Although not denying the hack involves the photos and videos of its users, Snapchat was quick to deflect responsibility. In a statement provided to VentureBeat, Snapchat confirmed that its servers were not hacked and claimed the leak was the result of a third-party Snapchat client designed to store images, videos, and the user names that correspond with each of them.
Some have pointed to an Android app called SnapSave that allows users to save images and videos before Snapchat automatically deleted them. However, Business Insider reports that an anonymous source pointed to a desktop website, SnapSaved.com, that offered a similar Snapchat storage service and which just happens to have shut down earlier this year. In either case, it remains unclear whether these third-party Snapchat services were designed solely for the purpose of collecting and eventually releasing Snapchat images or if rogue hackers went after these services and breached their servers on their own.

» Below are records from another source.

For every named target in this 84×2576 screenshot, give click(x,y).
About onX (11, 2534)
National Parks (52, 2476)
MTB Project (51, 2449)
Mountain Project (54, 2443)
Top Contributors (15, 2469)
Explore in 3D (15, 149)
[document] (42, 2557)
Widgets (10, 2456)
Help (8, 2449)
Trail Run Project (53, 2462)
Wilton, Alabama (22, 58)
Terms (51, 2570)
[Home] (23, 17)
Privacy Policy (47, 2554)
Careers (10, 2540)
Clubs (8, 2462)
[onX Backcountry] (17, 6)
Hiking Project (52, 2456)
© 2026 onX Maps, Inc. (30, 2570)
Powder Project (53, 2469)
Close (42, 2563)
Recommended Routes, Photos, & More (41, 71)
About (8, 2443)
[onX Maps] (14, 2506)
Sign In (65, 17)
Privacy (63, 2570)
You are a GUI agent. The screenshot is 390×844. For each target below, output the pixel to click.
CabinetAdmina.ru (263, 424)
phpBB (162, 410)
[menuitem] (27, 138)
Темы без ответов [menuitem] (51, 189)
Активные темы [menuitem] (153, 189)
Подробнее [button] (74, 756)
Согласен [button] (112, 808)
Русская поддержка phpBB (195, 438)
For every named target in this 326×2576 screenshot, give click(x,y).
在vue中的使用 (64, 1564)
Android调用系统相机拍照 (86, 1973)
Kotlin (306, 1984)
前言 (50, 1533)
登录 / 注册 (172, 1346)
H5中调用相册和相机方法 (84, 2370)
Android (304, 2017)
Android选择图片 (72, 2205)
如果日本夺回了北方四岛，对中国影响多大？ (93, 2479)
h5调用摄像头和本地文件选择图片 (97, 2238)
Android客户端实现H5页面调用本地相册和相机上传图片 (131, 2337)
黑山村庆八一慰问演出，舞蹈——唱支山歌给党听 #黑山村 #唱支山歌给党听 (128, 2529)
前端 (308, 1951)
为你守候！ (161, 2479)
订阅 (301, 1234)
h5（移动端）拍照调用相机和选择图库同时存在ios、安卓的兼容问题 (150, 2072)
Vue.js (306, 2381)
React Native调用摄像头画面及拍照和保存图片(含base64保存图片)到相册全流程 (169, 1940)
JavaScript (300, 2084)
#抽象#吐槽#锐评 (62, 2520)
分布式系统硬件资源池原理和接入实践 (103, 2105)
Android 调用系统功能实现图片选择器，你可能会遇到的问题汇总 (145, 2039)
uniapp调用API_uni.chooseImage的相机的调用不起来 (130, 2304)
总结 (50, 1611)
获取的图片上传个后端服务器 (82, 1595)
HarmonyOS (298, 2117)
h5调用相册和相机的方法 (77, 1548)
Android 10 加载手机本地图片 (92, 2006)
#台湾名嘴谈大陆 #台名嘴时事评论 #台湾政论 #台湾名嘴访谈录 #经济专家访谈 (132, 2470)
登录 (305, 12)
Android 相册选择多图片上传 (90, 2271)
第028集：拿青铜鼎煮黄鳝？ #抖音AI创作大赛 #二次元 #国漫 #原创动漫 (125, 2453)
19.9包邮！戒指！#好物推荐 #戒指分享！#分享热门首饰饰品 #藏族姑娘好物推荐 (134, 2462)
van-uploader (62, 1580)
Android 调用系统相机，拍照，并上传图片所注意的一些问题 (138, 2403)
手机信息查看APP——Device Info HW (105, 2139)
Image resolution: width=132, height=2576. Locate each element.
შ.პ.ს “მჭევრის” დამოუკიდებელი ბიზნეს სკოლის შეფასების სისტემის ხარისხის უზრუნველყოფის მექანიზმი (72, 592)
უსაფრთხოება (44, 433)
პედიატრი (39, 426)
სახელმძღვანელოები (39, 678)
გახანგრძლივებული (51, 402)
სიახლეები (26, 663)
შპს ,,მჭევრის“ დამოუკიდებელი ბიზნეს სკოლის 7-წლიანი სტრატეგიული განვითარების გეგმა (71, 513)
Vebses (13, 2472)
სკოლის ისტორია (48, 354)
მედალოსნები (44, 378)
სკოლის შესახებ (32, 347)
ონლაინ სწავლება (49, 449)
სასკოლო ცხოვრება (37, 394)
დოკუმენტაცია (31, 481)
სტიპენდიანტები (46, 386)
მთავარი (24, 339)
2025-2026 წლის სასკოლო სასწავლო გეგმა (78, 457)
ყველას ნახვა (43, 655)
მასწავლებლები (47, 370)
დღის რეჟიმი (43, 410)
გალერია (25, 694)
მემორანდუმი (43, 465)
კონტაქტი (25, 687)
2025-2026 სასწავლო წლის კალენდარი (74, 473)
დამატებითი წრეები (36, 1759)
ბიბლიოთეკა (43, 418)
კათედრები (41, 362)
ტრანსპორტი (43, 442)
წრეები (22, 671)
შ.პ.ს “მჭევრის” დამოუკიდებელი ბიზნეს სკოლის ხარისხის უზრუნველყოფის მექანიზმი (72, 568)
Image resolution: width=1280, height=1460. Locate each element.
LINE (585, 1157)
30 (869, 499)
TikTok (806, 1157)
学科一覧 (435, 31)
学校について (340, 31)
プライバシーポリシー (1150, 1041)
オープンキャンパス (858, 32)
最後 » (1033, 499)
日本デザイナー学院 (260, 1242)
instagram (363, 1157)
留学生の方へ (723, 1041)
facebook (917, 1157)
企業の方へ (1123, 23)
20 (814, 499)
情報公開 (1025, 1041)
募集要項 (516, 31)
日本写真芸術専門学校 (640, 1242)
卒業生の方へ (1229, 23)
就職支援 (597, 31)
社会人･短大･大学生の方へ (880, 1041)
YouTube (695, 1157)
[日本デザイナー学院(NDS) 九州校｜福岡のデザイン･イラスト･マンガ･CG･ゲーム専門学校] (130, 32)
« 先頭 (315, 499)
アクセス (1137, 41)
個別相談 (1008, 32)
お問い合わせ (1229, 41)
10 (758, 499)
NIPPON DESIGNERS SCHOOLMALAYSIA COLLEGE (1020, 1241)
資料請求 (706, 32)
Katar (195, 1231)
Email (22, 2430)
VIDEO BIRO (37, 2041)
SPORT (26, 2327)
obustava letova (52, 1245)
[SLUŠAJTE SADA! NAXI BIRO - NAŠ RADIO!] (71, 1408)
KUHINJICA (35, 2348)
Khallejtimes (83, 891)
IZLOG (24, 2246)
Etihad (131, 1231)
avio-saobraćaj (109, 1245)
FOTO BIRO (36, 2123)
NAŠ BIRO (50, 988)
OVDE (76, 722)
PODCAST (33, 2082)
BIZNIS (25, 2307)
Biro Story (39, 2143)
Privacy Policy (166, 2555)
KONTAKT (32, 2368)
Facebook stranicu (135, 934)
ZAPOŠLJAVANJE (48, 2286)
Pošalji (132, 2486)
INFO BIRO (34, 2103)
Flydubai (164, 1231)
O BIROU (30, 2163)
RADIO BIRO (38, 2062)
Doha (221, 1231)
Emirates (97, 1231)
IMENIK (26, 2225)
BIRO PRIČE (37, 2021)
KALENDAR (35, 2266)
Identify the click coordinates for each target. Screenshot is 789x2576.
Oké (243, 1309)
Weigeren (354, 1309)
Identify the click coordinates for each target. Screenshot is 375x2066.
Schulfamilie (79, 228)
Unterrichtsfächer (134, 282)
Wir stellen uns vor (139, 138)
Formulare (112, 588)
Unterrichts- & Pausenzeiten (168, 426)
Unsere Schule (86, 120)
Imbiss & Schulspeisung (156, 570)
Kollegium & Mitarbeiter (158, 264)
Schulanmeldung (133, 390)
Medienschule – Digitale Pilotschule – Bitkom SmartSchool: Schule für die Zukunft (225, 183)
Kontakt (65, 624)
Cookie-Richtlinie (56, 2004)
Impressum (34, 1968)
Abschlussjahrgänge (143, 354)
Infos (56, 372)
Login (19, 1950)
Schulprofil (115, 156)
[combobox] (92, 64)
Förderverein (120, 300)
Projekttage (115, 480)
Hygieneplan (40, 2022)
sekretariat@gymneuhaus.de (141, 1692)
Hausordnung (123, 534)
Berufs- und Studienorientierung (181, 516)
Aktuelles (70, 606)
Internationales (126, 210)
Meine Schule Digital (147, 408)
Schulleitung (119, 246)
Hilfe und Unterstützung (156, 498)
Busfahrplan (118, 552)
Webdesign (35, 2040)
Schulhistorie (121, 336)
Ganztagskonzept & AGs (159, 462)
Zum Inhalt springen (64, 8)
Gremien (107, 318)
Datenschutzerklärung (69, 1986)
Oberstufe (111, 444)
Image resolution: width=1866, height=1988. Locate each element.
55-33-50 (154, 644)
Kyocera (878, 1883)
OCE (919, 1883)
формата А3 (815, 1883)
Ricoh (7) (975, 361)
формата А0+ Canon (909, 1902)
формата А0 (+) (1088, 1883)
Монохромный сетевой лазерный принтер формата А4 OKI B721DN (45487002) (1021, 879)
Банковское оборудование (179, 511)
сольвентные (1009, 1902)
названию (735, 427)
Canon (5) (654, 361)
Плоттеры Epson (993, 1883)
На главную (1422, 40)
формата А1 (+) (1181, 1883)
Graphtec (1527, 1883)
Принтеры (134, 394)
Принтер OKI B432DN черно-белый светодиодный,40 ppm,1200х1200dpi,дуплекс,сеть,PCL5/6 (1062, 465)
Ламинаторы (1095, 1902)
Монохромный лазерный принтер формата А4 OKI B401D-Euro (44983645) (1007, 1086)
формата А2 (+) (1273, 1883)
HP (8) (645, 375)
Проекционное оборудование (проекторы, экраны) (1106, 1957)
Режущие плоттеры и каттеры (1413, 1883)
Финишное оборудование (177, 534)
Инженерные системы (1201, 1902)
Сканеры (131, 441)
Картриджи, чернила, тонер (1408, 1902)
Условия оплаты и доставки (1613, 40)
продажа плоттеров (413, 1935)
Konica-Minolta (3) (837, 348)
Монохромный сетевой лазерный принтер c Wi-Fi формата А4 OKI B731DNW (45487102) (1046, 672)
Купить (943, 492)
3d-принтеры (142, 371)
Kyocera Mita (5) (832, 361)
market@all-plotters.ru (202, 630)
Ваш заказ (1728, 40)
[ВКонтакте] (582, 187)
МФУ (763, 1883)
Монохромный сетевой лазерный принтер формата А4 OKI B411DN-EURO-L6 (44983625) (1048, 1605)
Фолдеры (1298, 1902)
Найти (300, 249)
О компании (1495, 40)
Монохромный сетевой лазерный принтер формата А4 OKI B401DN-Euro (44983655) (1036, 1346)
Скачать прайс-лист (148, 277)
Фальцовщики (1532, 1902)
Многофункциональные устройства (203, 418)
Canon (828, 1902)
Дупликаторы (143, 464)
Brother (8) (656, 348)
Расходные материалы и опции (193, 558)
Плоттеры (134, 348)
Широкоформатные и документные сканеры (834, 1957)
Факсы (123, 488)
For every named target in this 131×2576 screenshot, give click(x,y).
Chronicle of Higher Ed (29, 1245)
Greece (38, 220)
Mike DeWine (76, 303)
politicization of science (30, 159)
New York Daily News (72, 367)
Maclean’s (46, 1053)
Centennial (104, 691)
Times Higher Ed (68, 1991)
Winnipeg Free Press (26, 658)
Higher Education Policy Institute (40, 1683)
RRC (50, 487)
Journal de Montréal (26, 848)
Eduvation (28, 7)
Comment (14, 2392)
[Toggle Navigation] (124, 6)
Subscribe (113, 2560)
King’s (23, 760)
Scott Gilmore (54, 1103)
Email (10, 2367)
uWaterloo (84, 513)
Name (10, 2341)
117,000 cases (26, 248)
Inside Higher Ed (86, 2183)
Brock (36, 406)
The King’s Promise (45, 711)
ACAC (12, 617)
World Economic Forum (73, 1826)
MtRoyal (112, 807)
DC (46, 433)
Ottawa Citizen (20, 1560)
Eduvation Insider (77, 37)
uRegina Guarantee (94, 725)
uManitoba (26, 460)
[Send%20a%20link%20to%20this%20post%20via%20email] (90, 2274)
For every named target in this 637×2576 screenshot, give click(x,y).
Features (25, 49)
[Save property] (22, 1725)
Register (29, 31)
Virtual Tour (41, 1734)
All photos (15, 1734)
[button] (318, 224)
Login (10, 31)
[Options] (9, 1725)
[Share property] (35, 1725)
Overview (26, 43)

So, until more details on the hack are released, let’s assess who will be blamed for what in the fallout of a leak that could result in serious criminal charges.
Third-party Snapchat clients
If these apps were developed with the intent of duping Snapchat users, many of whom are teenagers, into storing sensitive photos and videos on a website or app just so they could leak them on the site, then it’s pretty clear that those behind it are Public Enemy No. 1 in this case.
The statement provided to VentureBeat pretty adamantly places the blame on these third-part clients, but that doesn’t mean the company's hands are clean.
One issue that stands out is that Snapchat users are not made aware when their photos and videos are sent to users of these third-party services that the company has condemned, as a BGR report pointed out. Often ignored in the conversation over Snapchat is that users can still capture screenshots of their smartphones or tablets before a Snapchat image has expired. Snapchat’s solution to this is to automatically notify the sender which user captured a screenshot of which image. That way, the user knows that the recipient stored the image. If legitimate Snapchat users send images or videos to third-party services that do the same thing, shouldn’t the service let them know?
This isn’t to blame the victims of the leak who unwittingly sent Snapchats to users employing services that stored them, nor to place any judgment on anyone for what they do with their personal devices.
But some blame has to be put on the users who download a third-party client for a service that they use for such private purposes. If nothing else, this will just be another sign that the use and capability of consumer technology is far outpacing understanding of how it works. How many high schools and middle schools offer any guidance on safe ways to use technology? And among those that do, how up to date are they?